XII. The Stories We Tell

It is not hard to conceive of how the United States might have done things differently. Ahead of the plane crash, as violence escalated, it could have agreed to Belgian pleas for UN reinforcements. Once the killing of thousands of Rwandans a day had begun, the President could have deployed U.S. troops to Rwanda. The United States could have joined Dallaire's beleaguered UNAMIR forces or, if it feared associating with shoddy UN peacekeeping, it could have intervened unilaterally with the Security Council's backing, as France eventually did in late June. The United States could also have acted without the UN's blessing, as it did five years later in Kosovo. Securing congressional support for U.S. intervention would have been extremely difficult, but by the second week of the killing Clinton could have made the case that something approximating genocide was under way, that a supreme American value was imperiled by its occurrence, and that U.S. contingents at relatively low risk could stop the extermination of a people.

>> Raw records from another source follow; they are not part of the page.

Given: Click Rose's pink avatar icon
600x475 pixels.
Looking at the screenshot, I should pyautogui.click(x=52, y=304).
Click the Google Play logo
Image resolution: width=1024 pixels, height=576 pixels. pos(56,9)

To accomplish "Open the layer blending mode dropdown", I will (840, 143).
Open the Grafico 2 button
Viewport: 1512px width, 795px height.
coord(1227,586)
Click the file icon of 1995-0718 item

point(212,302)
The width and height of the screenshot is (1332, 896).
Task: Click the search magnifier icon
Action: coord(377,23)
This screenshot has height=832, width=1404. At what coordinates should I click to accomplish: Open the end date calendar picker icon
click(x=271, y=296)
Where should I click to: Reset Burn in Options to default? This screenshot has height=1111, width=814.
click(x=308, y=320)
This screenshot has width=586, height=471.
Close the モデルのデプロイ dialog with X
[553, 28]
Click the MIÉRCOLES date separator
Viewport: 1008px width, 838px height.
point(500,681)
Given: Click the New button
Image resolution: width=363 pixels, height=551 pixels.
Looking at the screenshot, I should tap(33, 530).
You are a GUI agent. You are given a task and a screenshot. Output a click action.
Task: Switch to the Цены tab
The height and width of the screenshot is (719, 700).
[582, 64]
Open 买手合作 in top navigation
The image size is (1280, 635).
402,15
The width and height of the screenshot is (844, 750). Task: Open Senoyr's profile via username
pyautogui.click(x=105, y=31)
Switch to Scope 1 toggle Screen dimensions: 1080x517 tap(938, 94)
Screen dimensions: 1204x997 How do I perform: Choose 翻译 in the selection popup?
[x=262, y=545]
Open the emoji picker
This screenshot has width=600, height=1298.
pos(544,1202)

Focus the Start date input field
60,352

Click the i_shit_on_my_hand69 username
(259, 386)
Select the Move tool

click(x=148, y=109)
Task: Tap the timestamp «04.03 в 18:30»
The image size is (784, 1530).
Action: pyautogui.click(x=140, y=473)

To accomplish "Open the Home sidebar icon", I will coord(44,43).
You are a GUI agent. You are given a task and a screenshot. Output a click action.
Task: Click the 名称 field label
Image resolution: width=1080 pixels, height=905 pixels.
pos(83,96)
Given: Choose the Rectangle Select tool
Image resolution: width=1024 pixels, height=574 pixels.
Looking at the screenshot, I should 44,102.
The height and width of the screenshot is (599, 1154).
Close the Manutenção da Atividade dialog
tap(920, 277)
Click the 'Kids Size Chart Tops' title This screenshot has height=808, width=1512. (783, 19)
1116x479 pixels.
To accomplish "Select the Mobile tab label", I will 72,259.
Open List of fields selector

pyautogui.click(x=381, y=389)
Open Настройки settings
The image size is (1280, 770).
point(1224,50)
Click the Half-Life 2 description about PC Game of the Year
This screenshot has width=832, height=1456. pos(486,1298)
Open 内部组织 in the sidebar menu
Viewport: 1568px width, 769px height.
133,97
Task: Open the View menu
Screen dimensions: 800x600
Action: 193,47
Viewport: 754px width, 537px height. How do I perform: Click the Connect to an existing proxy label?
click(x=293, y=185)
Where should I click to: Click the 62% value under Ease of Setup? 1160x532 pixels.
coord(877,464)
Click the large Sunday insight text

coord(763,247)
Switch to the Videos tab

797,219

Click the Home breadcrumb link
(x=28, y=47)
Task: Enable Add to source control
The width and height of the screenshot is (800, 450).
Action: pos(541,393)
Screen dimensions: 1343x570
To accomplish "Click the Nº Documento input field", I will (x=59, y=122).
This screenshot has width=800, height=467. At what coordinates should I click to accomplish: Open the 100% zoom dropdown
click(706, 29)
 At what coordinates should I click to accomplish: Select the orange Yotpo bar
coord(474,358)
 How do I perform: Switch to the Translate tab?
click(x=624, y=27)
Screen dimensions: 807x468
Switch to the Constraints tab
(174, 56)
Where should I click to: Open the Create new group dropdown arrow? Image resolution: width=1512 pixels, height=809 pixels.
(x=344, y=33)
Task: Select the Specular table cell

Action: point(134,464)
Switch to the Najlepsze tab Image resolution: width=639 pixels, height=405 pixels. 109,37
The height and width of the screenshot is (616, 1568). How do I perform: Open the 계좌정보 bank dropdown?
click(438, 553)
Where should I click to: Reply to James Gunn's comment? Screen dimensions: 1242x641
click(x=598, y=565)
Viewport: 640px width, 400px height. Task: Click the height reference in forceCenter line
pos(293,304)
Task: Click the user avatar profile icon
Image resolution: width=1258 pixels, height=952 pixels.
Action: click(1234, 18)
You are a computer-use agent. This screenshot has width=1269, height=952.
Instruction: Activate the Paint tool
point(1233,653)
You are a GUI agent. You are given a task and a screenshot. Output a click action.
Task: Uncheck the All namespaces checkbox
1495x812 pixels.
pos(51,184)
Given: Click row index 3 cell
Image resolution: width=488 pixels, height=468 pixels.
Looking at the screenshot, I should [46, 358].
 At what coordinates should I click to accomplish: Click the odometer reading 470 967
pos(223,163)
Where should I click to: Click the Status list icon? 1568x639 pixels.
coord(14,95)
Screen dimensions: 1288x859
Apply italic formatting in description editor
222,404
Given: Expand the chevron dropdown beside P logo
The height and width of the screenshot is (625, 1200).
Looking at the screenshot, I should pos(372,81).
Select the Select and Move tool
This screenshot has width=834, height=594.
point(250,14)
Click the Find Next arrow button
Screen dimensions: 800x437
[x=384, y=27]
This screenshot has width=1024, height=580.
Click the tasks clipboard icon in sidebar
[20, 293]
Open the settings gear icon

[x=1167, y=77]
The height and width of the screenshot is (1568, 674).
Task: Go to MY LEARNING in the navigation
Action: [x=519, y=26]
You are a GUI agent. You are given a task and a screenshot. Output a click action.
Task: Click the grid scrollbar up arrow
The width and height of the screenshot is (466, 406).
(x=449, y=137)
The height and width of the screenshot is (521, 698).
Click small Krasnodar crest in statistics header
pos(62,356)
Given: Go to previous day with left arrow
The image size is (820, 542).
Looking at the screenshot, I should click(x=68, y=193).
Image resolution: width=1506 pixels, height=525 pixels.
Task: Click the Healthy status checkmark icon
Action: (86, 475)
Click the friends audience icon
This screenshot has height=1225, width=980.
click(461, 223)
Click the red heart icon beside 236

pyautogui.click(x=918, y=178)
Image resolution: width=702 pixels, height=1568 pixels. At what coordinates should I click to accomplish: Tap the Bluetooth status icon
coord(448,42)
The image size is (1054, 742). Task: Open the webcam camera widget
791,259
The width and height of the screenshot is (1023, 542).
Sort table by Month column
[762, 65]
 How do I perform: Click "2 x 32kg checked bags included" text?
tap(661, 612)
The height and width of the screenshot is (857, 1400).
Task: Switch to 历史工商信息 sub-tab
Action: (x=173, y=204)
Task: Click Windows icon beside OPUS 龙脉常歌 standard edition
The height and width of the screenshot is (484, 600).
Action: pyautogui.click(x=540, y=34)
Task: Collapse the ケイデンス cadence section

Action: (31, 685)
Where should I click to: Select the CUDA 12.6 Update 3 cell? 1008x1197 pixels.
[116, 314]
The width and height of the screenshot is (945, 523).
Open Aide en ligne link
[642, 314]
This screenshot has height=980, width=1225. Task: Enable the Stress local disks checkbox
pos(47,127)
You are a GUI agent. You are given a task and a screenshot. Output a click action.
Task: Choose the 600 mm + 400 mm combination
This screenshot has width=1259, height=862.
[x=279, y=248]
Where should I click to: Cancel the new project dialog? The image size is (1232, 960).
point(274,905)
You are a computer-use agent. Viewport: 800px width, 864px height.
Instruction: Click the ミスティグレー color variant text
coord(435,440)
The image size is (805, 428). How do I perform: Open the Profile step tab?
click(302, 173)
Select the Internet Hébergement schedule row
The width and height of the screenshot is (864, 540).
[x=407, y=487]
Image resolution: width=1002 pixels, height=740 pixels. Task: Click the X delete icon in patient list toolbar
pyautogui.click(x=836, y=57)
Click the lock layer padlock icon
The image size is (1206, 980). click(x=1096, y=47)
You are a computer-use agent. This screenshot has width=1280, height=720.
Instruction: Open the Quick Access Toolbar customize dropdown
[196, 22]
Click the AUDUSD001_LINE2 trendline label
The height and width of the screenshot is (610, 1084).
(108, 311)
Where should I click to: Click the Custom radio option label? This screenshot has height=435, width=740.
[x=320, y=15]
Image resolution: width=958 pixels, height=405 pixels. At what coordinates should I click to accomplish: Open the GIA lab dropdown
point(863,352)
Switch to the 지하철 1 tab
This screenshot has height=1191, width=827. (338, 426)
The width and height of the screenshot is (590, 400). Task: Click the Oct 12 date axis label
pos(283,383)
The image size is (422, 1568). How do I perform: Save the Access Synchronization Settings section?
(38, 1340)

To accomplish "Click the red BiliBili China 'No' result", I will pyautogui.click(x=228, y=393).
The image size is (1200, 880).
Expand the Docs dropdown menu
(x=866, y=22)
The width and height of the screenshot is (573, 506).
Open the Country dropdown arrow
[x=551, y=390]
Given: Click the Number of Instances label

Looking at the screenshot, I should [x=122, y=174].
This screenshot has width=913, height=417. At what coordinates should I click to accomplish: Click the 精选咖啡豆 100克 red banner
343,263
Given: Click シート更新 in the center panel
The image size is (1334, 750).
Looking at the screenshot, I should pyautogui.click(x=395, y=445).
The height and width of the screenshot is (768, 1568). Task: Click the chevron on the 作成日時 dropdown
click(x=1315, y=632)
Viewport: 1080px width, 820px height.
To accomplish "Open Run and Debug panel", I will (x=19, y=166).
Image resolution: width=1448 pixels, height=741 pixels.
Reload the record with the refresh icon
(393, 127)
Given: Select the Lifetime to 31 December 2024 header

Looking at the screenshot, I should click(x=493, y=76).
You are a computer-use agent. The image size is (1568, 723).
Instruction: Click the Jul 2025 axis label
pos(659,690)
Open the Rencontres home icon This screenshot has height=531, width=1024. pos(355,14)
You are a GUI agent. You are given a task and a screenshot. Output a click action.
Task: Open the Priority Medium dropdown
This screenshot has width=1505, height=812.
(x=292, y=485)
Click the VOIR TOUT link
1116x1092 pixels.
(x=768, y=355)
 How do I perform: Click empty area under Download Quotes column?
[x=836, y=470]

Alan Kuperman wrote in Foreign Affairs that President Clinton was in the dark for two weeks; by the time a large U.S. force could deploy, it would not have saved "even half of the ultimate victims." The evidence indicates that the killers' intentions were known by mid-level officials and knowable by their bosses within a week of the plane crash. Any failure to fully appreciate the genocide stemmed from political, moral, and imaginative weaknesses, not informational ones. As for what force could have accomplished, Kuperman's claims are purely speculative. We cannot know how the announcement of a robust or even a limited U.S. deployment would have affected the perpetrators' behavior. It is worth noting that even Kuperman concedes that belated intervention would have saved 75,000 to 125,000—no small achievement. A more serious challenge comes from the U.S. officials who argue that no amount of leadership from the White House would have overcome congressional opposition to sending U.S. troops to Africa. But even if that highly debatable point was true, the United States still had a variety of options. Instead of leaving it to mid-level officials to communicate with the Rwandan leadership behind the scenes, senior officials in the Administration could have taken control of the process. They could have publicly and frequently denounced the slaughter. They could have branded the crimes "genocide" at a far earlier stage. They could have called for the expulsion of the Rwandan delegation from the Security Council. On the telephone, at the UN, and on the Voice of America they could have threatened to prosecute those complicit in the genocide, naming names when possible. They could have deployed Pentagon assets to jam—even temporarily—the crucial, deadly radio broadcasts.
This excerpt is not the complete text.